Differentiating Its Way By Adopting Open Innovation
The other use cases for enterprises apart from talent branding and hiring, are product evangelism and open innovation.
“At Skillenza, we are seeing increased traction of this use case as it engages our users even if they are not actively looking for jobs. Skillenza users solve these kinds of challenges to win prizes and recognition. This is a big differentiator from a typical job board like Naukri,” he added.
For both recruiters and job applicants, time is a crucial factor and in this aspect Skillenza claims to have an edge over traditional job portals, closing open positions within 11-15 days on an average.
While the HRTech startup has a clear advantage in terms of innovation over typical job websites, however, both globally and in India, there now exists a brigade of startups catering to the needs of the enterprises in a similar manner. A few notable names here include Mercer-Mettl, Aspiring Minds, Devskiller, DoSelect, CoCubes, HackerRank, Interview Mochha, HackerEarth, Triplebyte among others.
Opportunity And Plans Ahead
As Marc Andreessen once said, “Software is eating the world”. The need for software engineers and data scientists is increasing at a great pace and the market is becoming bigger with each quarter. It is expected that by 2025, India is poised to become the sixth largest HRTech market in the world, if not faster.

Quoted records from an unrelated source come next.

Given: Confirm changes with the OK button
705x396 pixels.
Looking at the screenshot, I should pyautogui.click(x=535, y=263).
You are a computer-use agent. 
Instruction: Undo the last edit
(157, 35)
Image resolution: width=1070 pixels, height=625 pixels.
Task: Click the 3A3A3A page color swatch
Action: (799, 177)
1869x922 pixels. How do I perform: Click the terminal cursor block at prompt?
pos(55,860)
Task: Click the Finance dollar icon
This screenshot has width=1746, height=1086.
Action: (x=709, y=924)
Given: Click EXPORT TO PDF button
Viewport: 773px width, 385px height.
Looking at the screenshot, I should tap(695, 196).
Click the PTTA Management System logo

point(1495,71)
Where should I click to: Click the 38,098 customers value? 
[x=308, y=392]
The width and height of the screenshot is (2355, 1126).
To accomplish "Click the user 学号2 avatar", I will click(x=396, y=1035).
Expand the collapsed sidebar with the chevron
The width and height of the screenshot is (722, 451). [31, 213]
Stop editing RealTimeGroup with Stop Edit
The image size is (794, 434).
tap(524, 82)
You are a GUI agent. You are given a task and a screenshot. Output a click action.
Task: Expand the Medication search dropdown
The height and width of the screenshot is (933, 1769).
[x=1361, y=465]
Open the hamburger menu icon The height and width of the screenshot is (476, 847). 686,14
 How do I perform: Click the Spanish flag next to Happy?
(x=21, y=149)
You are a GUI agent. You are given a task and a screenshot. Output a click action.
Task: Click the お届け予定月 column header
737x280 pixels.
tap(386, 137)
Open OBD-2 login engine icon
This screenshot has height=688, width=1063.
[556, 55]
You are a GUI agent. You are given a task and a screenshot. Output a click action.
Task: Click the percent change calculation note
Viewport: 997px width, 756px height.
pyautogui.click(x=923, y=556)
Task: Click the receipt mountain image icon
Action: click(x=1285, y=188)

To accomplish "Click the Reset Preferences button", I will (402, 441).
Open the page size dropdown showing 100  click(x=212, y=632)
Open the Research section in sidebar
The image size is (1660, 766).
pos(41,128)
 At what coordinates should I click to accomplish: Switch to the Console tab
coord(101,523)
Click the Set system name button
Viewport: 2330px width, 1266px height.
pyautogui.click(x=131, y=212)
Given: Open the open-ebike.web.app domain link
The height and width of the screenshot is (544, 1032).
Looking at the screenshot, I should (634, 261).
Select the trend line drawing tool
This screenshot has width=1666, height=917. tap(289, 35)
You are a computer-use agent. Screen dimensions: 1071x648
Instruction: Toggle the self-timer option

According to Inc42 DataLabs, the sector has garnered $504.8 Mn funding in 2018, which is a 207% rise from $164.2 Mn funding in 2014.
“Also, the acquisition of Mettl by US-based Mercer in October 2018 has boosted the investor sentiments in the overall HRTech space and we are hoping to see more action in the coming days,” Panigrahi added.
Skillenza has already achieved initial product-market fit and is now building tools to do a deeper analysis of the skills and abilities of a software engineer or programmer. The next target is to grow its user base to 1 Mn by 2020 and engage students and professionals from Tier 2 and 3 cities. Also, the HRTech startup is looking to introduce a certification programme for the developers.
“We have increased our market penetration and the kind of customers we are working with. This format of hiring is becoming popular in large enterprises now and it’s no longer a tool that risk-taking startups are willing to experiment,” he added.